What the exercise asks: Below are several records. Retype exactly those lines running from the one with "maho (272, 1908)" through the one with "Hauptuntersuchung (543, 2462)", end lines included, and no others.

[Saved data entries]
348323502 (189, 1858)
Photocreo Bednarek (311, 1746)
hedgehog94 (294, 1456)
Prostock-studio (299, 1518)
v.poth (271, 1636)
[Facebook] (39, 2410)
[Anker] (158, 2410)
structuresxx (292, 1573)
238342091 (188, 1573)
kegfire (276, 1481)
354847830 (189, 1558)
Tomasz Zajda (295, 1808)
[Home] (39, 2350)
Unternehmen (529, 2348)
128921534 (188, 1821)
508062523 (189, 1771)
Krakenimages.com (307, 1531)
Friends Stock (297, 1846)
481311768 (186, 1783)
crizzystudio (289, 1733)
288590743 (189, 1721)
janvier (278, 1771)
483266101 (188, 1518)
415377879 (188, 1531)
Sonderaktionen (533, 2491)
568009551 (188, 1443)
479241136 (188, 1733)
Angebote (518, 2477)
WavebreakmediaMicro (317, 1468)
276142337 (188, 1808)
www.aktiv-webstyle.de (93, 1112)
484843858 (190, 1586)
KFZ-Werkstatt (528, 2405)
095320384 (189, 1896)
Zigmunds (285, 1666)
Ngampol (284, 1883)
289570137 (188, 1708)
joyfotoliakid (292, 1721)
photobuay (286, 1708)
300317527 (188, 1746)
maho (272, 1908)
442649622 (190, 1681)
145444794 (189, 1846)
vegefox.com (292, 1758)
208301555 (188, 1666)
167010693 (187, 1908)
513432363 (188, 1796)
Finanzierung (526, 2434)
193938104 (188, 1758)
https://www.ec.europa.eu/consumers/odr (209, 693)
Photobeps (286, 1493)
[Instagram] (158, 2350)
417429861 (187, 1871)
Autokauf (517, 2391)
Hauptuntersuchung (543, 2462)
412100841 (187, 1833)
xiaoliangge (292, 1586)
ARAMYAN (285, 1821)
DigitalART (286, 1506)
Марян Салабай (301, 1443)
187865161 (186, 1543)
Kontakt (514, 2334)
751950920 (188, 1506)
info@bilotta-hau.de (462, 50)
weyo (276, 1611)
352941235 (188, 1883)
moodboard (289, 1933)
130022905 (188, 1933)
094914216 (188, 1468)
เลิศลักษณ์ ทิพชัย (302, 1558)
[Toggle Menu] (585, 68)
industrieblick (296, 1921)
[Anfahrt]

Exercise result:
maho (272, 1908)
442649622 (190, 1681)
145444794 (189, 1846)
vegefox.com (292, 1758)
208301555 (188, 1666)
167010693 (187, 1908)
513432363 (188, 1796)
Finanzierung (526, 2434)
193938104 (188, 1758)
https://www.ec.europa.eu/consumers/odr (209, 693)
Photobeps (286, 1493)
[Instagram] (158, 2350)
417429861 (187, 1871)
Autokauf (517, 2391)
Hauptuntersuchung (543, 2462)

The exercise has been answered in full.